In der 1. Klasse Süd-West lieferte Union Raiffeisen Neukirchen/Enknach gegen den TSV Aurolzmünster ein intensives Kellerduell, das 1:1 endete. Trainer Harald Erbschwendtner ordnete die Partie klar als Abstiegskracher ein: „Da spielt der Drittletzte gegen den Vorletzten – da will jeder die Punkte, Verlieren ist verboten.“ Sein Team startete stark und hatte das Geschehen zunächst im Griff, nach der Pause wurde die Partie ausgeglichener. Ein ärgerliches Gegentor nach eigener Standardsituation brachte den Rückstand, doch am Ende überwog die Erleichterung über den Zähler. Inhaltlich hob Erbschwendtner die kompakte, disziplinierte Umsetzung hervor, sah seine Mannschaft über weite Strecken als spielbestimmend – und betonte zugleich, dass der Abschluss die große Baustelle bleibt.

Foto von Janosch Diggelmann auf Unsplash
Laut Erbschwendtner kamen seine Jungs in den ersten 20 Minuten „sehr gut ins Spiel“ und hatten den Gegner „im Griff“. Bereits vor der Pause boten sich zwei hochkarätige Chancen zur Führung, nach dem Seitenwechsel summierte der Coach insgesamt fünf Topchancen für sein Team. Besonders in Erinnerung blieben ihm eine Eins-gegen-eins-Szene sowie eine Großchance von Lucian Stolojescu nach einem Stanglpass von Simon Schrems von rechts. Aurolzmünster blieb vor allem über Freistöße gefährlich – und genau in dieser Phase fiel auch das 0:1: Auf einen eigenen Freistoß folgte ein weiter Abschlag des gegnerischen Torhüters, ein aufspringender Ball wurde von einem Innenverteidiger unterschätzt – der Rückstand war da. Torschütze: Thomas Fellner.
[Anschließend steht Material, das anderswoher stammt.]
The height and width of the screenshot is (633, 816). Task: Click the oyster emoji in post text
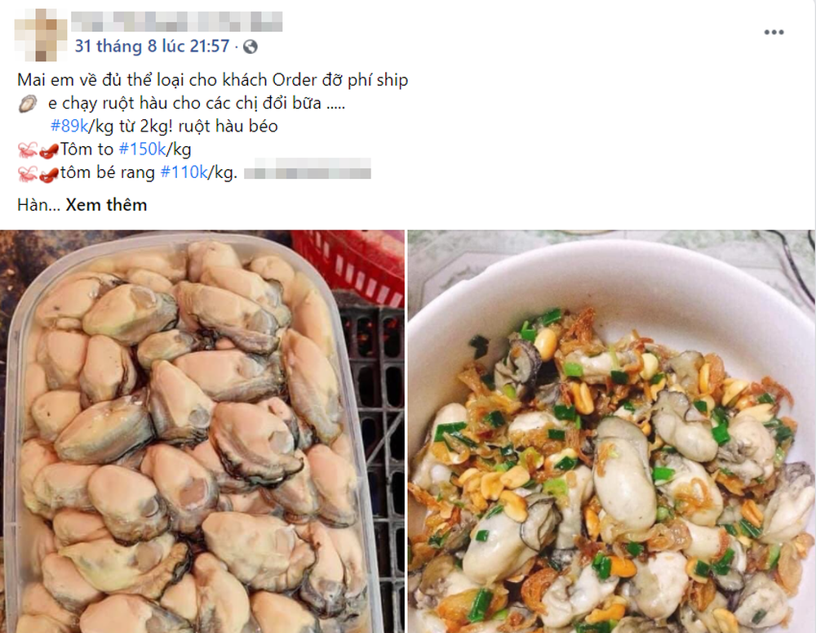(28, 103)
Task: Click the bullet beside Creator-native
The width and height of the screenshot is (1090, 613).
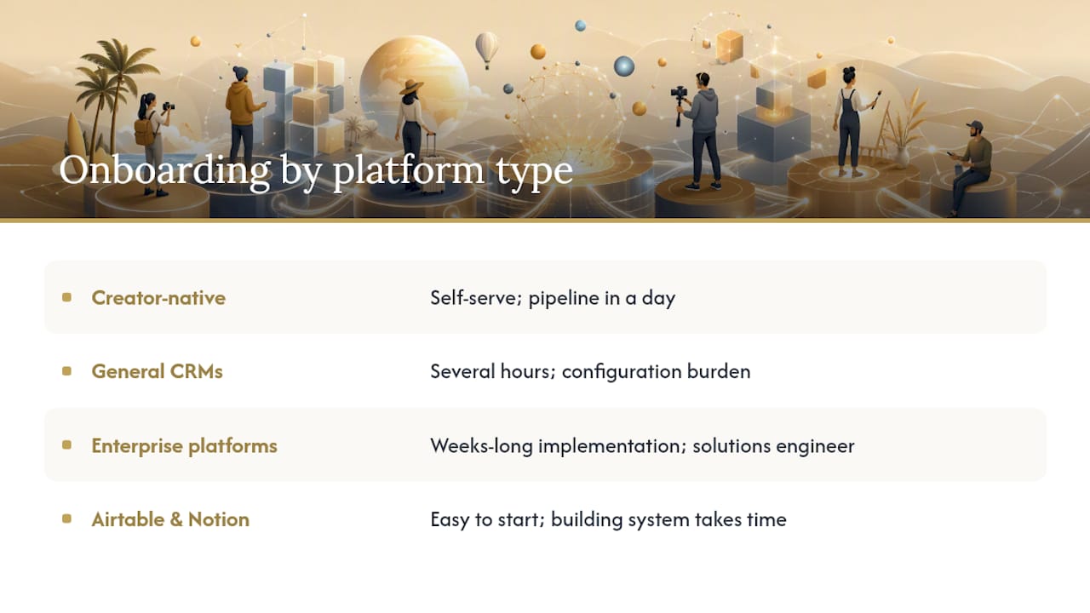Action: pos(66,297)
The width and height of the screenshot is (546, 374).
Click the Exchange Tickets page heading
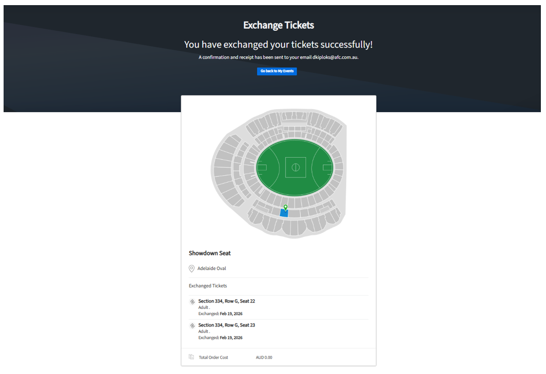[278, 25]
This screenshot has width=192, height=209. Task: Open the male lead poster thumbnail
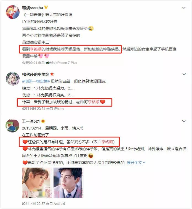click(x=68, y=183)
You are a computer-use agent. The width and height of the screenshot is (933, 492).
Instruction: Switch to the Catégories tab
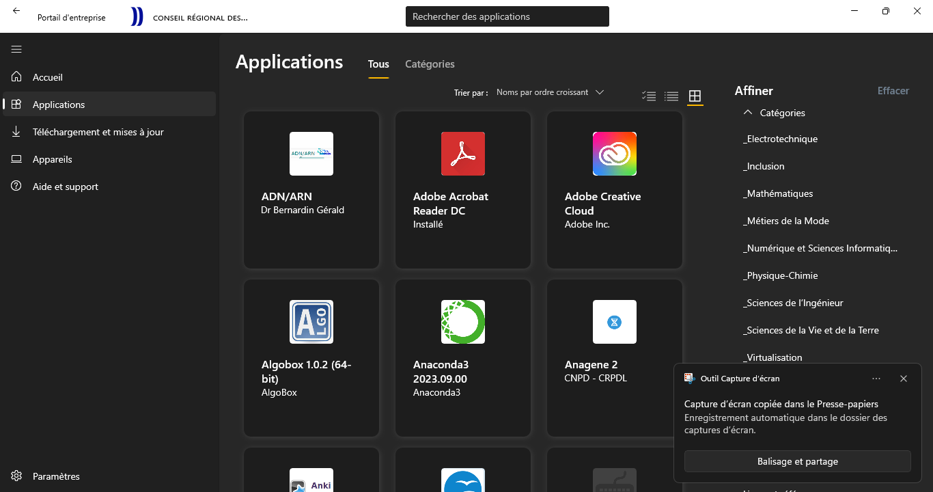(430, 64)
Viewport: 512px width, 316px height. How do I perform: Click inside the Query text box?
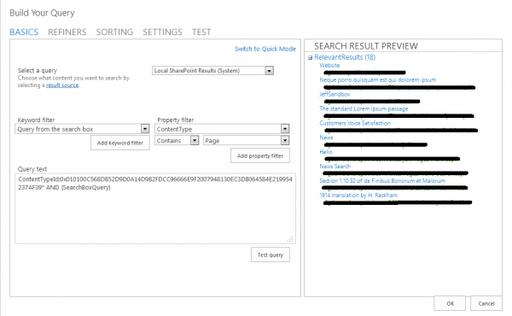[155, 208]
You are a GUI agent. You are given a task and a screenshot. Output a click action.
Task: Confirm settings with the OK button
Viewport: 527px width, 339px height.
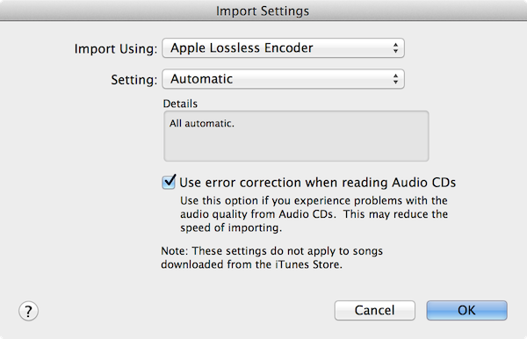[x=467, y=310]
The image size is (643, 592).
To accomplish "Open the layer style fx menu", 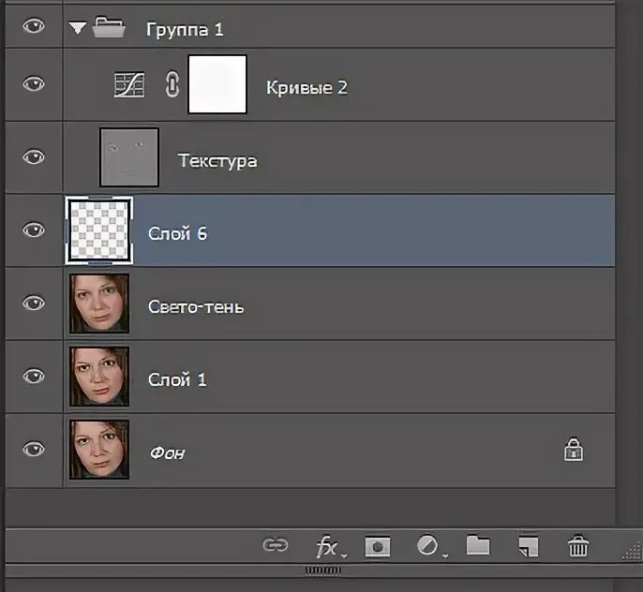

Die Partie war „sehr, sehr am Limit“ der Zweikampfintensität, blieb aus Sicht Erbschwendtners jedoch fair. Der Schiedsrichter ließ viel laufen und hart spielen, behielt dabei aber eine für beide Seiten nachvollziehbare Linie. Unterm Strich standen lediglich zwei Verwarnungen, je eine pro Team – passend zur Drucksituation im Tabellenkeller, wo die Zweikämpfe gesucht und angenommen werden.
Den Ausgleich zum 1:1 besorgte Lucian Stolojescu. Überschattet wurde die Szene von einem schweren Zusammenprall zwischen dem Torwart und einem Neukirchner Spieler unmittelbar beim Treffer in der 88. Minute: Beide blieben bewusstlos liegen, die Partie wurde unterbrochen; Rettung und Notarzt waren rasch vor Ort. Nach etwa fünf bis sieben Minuten waren beide wieder ansprechbar, wurden jedoch mit Verdacht auf eine Gehirnerschütterung ins Krankenhaus gebracht.
Erbschwendtner nutzte den Moment für Genesungswünsche und den Hinweis, dass „die Gesundheit im Vordergrund“ steht. Sportlich zieht er Zuversicht aus der stabilen Defensivarbeit und der disziplinierten Umsetzung trotz kleinen Kaders, fordert aber mehr Effizienz im Abschluss: „Wir lassen viel zu viele Chancen liegen.“ Für zusätzliche Spannung sorgen nun drei Nachbarschaftsderbys – jede Woche ist ein Derby –, in denen sich jeder von seiner besten Seite zeigen will und keiner verlieren mag.